*TAREA BREVE 1*: Según el texto sobre la muerte del clero durante la Guerra Civil, ¿qué obligó a los frailes y monjas a salir de sus conventos en las dos primeras semanas de la guerra?
*TAREA BREVE 2*: Prosigue el texto sobre la muerte del clero durante la Guerra Civil a partir de su última oración.

### FRAGMENTO DEL TEXTO ###

En todo caso, también
deja claro que la mayor parte no tuvieron que soportar torturas,
como afirman algunos expertos. También rechaza que se califique a la represión
general como «genocidio» u «holocausto».
Lo que llama la atención
al autor es el caso del clero que trabajaba en monasterios y no
predicaba desde los púlpitos. ¿Por qué mataron en las dos
primeras semanas a casi sesenta frailes?», se pregunta el historiador. La
respuesta se encuentra en la imagen negativa que se había asociado al clero.
«Creo que no funcionó la lógica del combate político previo tanto como en
el estereotipo. Todos los tópicos denigratorios (como que eran homosexuales)
se cernieron sobre esa figura», desvela. Las muertes de esta parte del clero
fueron fomentadas, en parte, por la administración. «Decían que había que tener
ojo con los conventos porque podían servir como fortalezas para refugiar
fascistas. Había verdadera obsesión con los campanarios. Y en el fondo era
verdad porque eran auténticas fortalezas
arquitectónicas», añade.
Monjas asesinadas durante la Guerra
Civil
Según Del Rey, una orden
ministerial obligó
a los frailes y monjas a salir de sus conventos en las dos primeras semanas de
la guerra. «Los extrajeron mediante una orden gubernativa. Es decir,
acompañados de un juez». En principio, la idea era meterles en la cárcel,
aunque no pocos alcaldes se apiadaron y les ofrecieron salvoconductos para viajar hasta zonas
seguras. «Lo sorprendente es que, en cuestión de días, los cazaron», señala.
Telefonazo a telefonazo, y chivatazo a chivatazo, los milicianos se enteraron
de dónde se encontraban y acabaron con ellos. El que aquel mandato
gubernamental estableciese un día concreto para expulsarles de sus centros de
culto es lo que hizo, en palabras del autor, que las muertes
se concentraran en
unas jornadas muy específicas en toda Ciudad Real.

### INFORMACIÓN PROPORCIONADA ###

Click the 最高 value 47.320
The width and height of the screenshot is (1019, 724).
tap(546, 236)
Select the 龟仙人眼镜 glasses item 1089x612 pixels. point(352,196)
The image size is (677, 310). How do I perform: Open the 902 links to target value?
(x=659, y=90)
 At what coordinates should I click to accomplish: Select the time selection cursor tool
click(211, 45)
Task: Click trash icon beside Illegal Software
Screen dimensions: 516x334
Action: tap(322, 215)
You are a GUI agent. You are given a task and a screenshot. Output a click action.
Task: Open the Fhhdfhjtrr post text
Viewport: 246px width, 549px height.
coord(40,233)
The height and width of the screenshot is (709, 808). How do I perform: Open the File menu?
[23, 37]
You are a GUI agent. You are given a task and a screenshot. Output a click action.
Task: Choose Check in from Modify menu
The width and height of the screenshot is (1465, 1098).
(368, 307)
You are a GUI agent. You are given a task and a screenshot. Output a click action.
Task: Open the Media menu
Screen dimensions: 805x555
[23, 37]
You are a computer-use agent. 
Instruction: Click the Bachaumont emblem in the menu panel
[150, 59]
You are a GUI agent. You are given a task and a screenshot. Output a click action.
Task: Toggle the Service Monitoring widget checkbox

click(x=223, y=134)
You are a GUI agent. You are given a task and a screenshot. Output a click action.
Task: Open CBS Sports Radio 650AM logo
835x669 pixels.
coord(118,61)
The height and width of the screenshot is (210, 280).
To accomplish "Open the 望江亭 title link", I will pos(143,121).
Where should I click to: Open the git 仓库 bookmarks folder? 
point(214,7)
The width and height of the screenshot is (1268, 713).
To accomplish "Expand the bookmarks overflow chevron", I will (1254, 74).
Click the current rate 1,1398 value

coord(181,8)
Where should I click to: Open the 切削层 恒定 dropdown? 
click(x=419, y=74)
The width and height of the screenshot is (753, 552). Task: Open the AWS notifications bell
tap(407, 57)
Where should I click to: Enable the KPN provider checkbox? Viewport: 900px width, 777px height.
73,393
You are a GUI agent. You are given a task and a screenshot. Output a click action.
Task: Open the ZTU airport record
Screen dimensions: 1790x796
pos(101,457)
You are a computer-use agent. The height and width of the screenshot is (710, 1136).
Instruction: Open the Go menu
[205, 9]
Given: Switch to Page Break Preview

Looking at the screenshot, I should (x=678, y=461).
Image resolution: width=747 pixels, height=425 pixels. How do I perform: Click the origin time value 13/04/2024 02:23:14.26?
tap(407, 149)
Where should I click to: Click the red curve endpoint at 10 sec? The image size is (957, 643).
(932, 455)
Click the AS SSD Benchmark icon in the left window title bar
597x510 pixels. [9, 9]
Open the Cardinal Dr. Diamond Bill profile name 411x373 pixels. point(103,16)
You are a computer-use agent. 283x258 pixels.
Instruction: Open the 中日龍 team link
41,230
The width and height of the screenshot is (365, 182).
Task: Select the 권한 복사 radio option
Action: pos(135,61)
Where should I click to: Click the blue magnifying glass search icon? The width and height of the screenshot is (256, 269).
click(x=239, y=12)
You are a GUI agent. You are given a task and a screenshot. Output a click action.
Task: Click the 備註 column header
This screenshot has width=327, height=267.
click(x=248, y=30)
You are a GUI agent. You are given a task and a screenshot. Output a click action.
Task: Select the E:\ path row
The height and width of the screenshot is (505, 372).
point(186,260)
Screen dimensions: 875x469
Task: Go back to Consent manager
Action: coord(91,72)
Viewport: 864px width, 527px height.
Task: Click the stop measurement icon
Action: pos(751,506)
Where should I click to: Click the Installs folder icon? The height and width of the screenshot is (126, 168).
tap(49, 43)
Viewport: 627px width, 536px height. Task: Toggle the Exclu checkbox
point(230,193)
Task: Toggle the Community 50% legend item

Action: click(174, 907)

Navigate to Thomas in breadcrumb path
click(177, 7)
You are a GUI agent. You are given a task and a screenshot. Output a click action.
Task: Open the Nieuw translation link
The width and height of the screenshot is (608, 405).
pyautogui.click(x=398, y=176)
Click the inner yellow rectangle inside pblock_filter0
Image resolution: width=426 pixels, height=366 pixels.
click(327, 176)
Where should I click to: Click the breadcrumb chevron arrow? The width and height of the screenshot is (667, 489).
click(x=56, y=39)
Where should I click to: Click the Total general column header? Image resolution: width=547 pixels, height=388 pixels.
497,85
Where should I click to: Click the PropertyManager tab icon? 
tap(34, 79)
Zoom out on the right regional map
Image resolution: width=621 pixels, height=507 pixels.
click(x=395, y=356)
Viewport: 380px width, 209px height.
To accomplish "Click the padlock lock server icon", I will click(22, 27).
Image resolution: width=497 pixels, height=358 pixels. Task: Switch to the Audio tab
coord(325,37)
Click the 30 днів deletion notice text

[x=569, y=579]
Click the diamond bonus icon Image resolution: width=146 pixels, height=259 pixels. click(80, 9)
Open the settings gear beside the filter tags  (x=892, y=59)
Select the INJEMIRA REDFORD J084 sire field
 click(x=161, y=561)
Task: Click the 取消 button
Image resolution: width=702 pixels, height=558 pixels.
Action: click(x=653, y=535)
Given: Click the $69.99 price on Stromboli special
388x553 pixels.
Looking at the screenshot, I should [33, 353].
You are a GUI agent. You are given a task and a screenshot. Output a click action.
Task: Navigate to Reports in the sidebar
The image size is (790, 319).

###

*RESPUESTA A TAREA 1*: Una orden ministerial, es decir, una orden gubernativa.

*RESPUESTA A TAREA 2*:
Como ejemplo de esta
violencia pone casos como el de Francisca Ivars Torres (sor Vicenta), la única
religiosa muerta en la provincia. A esta monja la guerra le sorprendió en el
colegio San José de Valdepeñas. Sin embargo, el devenir de los
acontecimientos hizo que decidiera marcharse. Como otras tantas recibió un
salvoconducto. El 23 de septiembre tomó un tren para Alcázar
de San Juan, desde donde pretendía viajar a Alicante. Jamás lo
consiguió. «Avisados por sus compañeros de Valdepeñas, los milicianos estaban
esperándola en Alcázar. […] Sirviéndose de engaños, le propusieron conducirla a
la casa que la orden tenía en Herencia. La
subieron en un camión y, pocos kilómetros antes de llegar a ese pueblo, la
mataron en una viña junto a un hombre. Tenía 68 años», completa
Del Rey en su documentada obra.
La violencia vivida en
Ciudad Real, con todo, es un mero ejemplo de la que sufrieron los miembros de
la iglesia de toda España en estas primeras semanas. «La represión contra el
clero se conoce desde 1960, cuando salió un estudio estupendo de un sacerdote
en el que se contabilizaba la población religiosa asesinada en unas 7.000
personas. No es un mito, es una realidad como una catedral.
Luego se han corregido levemente sus cifras. Fue un estudio impresionante hecho
en una época en la que no había ordenadores. Otra cosa es que se hable de eso
en el vacío y sin hacer referencia al anticlericalismo que se había extendido
en la época, sin contextualizar», completa Del Rey.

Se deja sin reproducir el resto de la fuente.